- Bain Capital reopens talks with SK Hynix for Western Digital-Kioxia merger.
- SK Hynix’s concerns halted previous discussions in October.
- SK Hynix’s approval is crucial, holding convertible bonds for a 15% stake in Kioxia.
In a recent development reported by Kyodo newswire on Saturday, private equity firm Bain Capital has initiated discussions with South Korean chip maker SK Hynix (000660.KS) to revive negotiations for the potential merger of memory chip giants Western Digital (WDC.O) and Japan’s Kioxia Holdings. The merger talks, which have been on and off since 2021, had hit a roadblock in October due to SK Hynix’s opposition, citing concerns over the impact on the value of its substantial investment in Kioxia.
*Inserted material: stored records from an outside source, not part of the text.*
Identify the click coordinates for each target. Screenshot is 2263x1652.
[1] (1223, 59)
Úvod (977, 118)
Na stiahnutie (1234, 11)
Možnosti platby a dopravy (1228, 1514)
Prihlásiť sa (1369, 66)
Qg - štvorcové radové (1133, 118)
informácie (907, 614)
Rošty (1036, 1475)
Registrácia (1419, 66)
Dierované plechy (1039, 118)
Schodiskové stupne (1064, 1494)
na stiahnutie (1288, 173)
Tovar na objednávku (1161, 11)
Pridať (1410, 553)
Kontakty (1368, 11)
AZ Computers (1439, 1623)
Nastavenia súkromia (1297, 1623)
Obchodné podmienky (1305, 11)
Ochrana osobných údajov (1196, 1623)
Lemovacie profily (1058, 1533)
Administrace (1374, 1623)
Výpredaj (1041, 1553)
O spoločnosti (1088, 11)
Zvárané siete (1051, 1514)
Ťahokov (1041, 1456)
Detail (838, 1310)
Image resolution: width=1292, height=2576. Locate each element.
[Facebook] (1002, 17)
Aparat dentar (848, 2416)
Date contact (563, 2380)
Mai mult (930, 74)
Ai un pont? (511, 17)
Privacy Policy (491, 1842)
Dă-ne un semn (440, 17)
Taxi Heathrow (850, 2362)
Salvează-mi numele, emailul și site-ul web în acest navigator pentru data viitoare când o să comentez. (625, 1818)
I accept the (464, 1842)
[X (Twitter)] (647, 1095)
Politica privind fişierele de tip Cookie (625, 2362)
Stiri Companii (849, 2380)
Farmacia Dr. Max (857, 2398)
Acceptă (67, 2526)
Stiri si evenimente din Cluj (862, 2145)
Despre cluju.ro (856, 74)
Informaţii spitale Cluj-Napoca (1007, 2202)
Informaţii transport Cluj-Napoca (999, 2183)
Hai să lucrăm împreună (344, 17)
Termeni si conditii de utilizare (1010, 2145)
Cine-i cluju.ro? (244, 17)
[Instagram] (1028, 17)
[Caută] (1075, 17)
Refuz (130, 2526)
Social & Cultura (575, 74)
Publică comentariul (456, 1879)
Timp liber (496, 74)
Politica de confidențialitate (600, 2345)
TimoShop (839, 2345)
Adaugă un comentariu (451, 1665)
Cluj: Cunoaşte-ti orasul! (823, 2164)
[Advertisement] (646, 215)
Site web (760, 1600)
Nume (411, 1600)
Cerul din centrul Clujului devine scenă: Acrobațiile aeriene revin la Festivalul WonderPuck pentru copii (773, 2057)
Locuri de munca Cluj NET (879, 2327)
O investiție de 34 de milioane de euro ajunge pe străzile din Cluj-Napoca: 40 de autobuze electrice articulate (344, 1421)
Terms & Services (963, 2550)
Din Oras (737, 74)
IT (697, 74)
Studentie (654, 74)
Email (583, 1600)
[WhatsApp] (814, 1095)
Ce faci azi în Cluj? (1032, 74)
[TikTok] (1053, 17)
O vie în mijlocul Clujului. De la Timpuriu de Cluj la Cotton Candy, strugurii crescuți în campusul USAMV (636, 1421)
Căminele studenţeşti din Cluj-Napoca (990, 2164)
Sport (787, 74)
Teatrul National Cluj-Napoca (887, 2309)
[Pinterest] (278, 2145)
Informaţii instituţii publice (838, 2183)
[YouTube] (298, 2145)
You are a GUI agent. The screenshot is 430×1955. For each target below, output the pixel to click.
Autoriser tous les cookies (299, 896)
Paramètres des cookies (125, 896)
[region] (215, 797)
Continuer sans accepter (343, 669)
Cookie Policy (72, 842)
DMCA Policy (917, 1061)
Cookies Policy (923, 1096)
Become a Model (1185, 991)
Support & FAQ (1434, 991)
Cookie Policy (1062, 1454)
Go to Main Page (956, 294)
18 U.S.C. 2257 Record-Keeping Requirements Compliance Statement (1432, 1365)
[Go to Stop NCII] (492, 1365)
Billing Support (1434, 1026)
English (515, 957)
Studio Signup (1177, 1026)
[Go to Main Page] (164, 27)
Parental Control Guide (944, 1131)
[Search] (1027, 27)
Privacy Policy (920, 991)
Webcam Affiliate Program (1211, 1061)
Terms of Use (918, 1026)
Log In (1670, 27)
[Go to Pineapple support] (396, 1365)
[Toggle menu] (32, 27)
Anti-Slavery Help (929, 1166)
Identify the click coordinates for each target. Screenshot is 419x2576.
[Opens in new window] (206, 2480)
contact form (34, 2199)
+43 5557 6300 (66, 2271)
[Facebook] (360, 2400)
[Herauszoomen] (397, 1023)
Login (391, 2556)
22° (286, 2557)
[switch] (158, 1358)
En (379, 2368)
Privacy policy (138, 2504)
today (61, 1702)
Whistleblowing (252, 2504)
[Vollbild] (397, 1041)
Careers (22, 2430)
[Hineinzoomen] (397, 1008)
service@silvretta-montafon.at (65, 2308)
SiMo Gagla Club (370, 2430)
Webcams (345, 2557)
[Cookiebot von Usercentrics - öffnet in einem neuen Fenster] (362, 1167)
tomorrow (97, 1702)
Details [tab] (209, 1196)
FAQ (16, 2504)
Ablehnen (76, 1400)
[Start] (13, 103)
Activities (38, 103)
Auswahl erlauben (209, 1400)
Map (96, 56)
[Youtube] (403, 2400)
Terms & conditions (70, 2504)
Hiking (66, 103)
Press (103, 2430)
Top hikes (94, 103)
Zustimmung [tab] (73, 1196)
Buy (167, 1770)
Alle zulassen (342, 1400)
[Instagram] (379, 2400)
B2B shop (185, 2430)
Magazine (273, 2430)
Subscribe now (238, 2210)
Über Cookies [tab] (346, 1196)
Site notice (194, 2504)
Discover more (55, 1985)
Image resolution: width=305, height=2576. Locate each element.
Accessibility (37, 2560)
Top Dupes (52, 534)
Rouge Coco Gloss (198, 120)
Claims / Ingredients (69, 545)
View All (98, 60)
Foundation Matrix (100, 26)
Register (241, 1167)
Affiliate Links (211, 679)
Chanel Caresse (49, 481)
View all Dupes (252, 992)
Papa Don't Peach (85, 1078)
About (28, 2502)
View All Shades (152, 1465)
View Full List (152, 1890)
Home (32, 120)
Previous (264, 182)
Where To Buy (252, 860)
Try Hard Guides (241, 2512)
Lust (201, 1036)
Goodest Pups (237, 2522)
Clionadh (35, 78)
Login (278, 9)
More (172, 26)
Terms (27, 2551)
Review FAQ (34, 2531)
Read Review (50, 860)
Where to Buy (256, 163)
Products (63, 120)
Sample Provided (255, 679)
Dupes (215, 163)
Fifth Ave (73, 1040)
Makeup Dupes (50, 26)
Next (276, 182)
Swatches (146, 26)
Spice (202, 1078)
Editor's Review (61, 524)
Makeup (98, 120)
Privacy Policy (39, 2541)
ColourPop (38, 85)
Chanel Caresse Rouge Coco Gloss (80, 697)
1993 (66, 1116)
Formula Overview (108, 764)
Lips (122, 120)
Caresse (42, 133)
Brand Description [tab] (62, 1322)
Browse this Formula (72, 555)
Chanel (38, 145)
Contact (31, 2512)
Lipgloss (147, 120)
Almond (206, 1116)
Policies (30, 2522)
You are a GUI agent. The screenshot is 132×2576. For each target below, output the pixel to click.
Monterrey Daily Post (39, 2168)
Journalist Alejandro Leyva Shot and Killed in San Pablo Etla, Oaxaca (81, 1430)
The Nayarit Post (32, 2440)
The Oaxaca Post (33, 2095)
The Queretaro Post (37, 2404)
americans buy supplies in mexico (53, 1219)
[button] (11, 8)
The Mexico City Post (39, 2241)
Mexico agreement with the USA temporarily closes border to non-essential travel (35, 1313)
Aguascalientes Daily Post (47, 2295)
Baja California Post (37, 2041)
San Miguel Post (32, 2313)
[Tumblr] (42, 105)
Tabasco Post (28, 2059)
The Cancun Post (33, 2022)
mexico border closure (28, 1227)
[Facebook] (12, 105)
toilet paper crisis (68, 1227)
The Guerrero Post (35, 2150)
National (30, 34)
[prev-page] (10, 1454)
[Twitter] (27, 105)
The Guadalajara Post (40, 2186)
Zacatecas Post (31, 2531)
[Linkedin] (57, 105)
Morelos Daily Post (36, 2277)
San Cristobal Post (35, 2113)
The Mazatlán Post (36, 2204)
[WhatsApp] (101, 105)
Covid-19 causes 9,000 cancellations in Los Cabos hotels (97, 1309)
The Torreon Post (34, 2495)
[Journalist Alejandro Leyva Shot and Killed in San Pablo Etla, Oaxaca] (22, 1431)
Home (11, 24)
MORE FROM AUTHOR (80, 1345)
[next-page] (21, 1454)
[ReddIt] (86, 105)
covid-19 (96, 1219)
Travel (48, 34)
SK Hynix, a key player in the semiconductor industry and a direct competitor to both Western Digital and Kioxia, holds a significant stake in the Japanese firm. The South Korean company invested 395 billion yen ($2.67 billion) in Kioxia in 2018 as part of a consortium led by Bain Capital that acquired the Japanese company from Toshiba Corp. SK Hynix’s involvement includes holding bonds convertible into an equity stake of up to 15% in Kioxia, making its approval a crucial precondition for any potential merger.
The resumption of talks signals Bain Capital’s persistent efforts to bring the major players in the memory chip market together, despite the previous setbacks. The potential merger of Western Digital and Kioxia could reshape the dynamics of the semiconductor industry, and Bain Capital’s engagement with SK Hynix indicates a renewed push to overcome the challenges and move forward with the consolidation of these key players.
The outcome of the negotiations remains uncertain, and stakeholders will closely watch for further developments as the discussions progress.